I don’t know how to get un-intimate or be together but less close.
He talked about a private matter that pained him. That was rare. My hand reached out on instinct and that too felt strained, not the reaching out but the pulling back. My fingers don’t know the rules for now nor does my heart.
I don’t want him back. Not completely or entirely. And to say not at all would be a lie.
He is not saying he’s up for grabs and I am wearing the same foot that moved from gas to brake and it, like my heart, is still part of the same body.
Damn it. And yet…
One hour of sitting at the same table I missed him more than in our 8-week absence. It’s more than chemistry or longing. It’s that I can’t muster up my anger in his presence even though it feels like it might protect me more if I could.
One one-hour meeting and I want to call, text, write letters and buy him supplements. I wanted to send him articles, share books and rake the leaves he hates to bag.
How do you not give, get or leave mixed signals when mixed signals are falling off like dozens of beads off a necklace splattering shirt, counter and floor?
I don’t even recognize the mush that I am only with him. Tender and filled with warmth. Undefended and willing to fight off any bully who isn’t me that gets too rough with his heart.
He gives me amnesia. Did he drop something in my water?
Wasn’t it him who cut me out and shut me off and wouldn’t have a face-to-face when I needed one? Wasn’t it him who couldn’t provide closure or disclosure when both were merited?
Isn’t it seemingly entirely up to him if, when and how long we meet even though I did nothing but ask a direct question?
It was too easy to see him, too easy to forget and not nearly as awkward and painful as I would have liked.
It was like old times, but even better, like when we dated.
No needs. No expectations. The gravy of time not guaranteed and maybe never to be repeated.
I joked about a job I had, writing about cremation and urns and how that and my other subject (trauma) make me a laugh riot and a super-catch on the dating scene. Then we were silent and I fumbled over myself—will he think I’m trying to make him jealous? Am I? Are we pretending we’re able to be just friends, or can we be, and how and when will I know?
It felt good and right to be able to ask about his family, pets, siblings and dreams. I wouldn’t want to not know if he moved, got hurt or bought a sailboat.

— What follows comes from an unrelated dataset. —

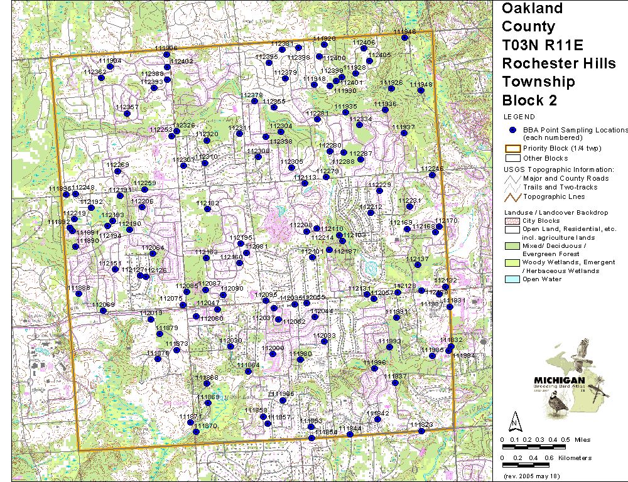The width and height of the screenshot is (628, 482).
Task: Select sampling point 111906 on north boundary
Action: coord(166,55)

What are we now in the break-up after moving on but not yet there?
Everything I treasured about him was still evident. Bright eyes. On time. Polite. Considerate. He paid without making it a big deal but also let me thank him. He told jokes, listened well and we bathed in the same laughter and neither one of us wanted to leave.
We hugged hard. I got in my car. I rode home feeling happy and at ease and slept well.
I didn’t try to kiss or push him up against the wall nor him me. We stood and hugged and swayed. It was good to see him in more than an animalistic lust way.
“I think about you an awful lot,” I said, like I was 12 and wished my heart didn’t feel the need to go sleeveless all the time.
I didn’t fantasize about taking him to bed, not right away, until the next day and the next and the next.
“Damn, you’re still good looking,” I said. He was. And is. And will be. And I know he finds me attractive by the way he lingers and grazes every glance. He says so but he doesn’t need to. It’s not a feeling I hate.
Will that temper and fade or keep us from being friends?
Loving but not lovers. What does that make us?
Those are the questions piling in my stomach, gut and center connected to the heart up here and that right thigh connected to the brake foot.
Maybe someday we will set each other up on dates, read at each other’s wedding or pet sit for each other again? Maybe we’ll tell stories of how our lover’s fart or snore.